Presenter Renée Binder, MD; Margaret May, MD; Joseph Obegi, PsyD Article contribution by: Diana Wertz, MD
Dr. Renée Binder, Dr. Margaret May, and Dr. Joseph Obegi shared with us their thoughts about suicidality as a diagnosable discrete mental disorder. The session started with Dr. Obegi pointing out that a substantial percentage of suicides do not occur in individuals with an underlying Axis I disorder, and that suicidality is the mental state that occurs prior to suicide. He discussed that diagnosing suicidality would be clinically useful in that it conveys information to providers, helps guide treatment, may clarify features of the patient’s psychiatric condition as well as help providers predict prognosis. The panelists then went on to discuss suicidal behavior disorder (SBD) which is a condition marked for further study in the DSM-5. SBD is primarily defined by the individual having made a suicide attempt in the last 24 months, which members of the panel found limiting in terms of utility. Dr. Obegi suggested that if the SBD diagnosis included information on affective rigidity, cognitive flexibility, the presence or absence of psychological pain and hopelessness, it would ultimately be more informative in terms of patient care.

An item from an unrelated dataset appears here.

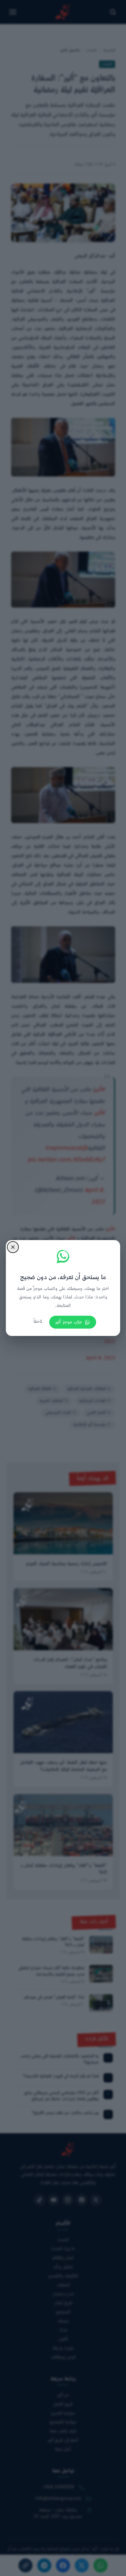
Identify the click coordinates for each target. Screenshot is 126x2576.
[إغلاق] (13, 1247)
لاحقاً (37, 1321)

Dr. Margaret May discussed four different patient cases with four different underlying diagnoses in which suicidality was present. She emphasized the complexity of risk assessment and risk mitigation for any particular individual. The cases she presented illustrated social and cultural factors that influence one’s desire to live, the waxing and waning nature of suicidality based on sporadic factors, issues of secondary gain and that there can be a discrepancy between suicidality in terms of verbal endorsement versus behaviors. Ultimately, Dr. May expressed that she found thorough risk assessment and risk factor mitigation specifically tailored to that unique individual to be more helpful in a clinical setting than a DSM-5 diagnosis of suicidality.
Dr. Binder shared her experience regarding the process of getting a diagnosis into the DSM-5. She explained the diagnosis should be stable, have clinical value as well as validity and reliability. We then discussed that suicide attempts occur in a wide range of psychiatric disorders such as affective disorders, anxiety disorders, adjustment disorders and psychotic disorders. Given the wide variety of conditions associated with suicide, Dr. Binder suggested that certain DSM-5 conditions could have a suicide specifier that would be sufficient to convey clinically useful information, thus obviating the need for a specific suicidal behavior disorder diagnosis. All panelists agreed that risk assessment and an understanding of the underlying symptomatology that drive suicide are helpful clinically.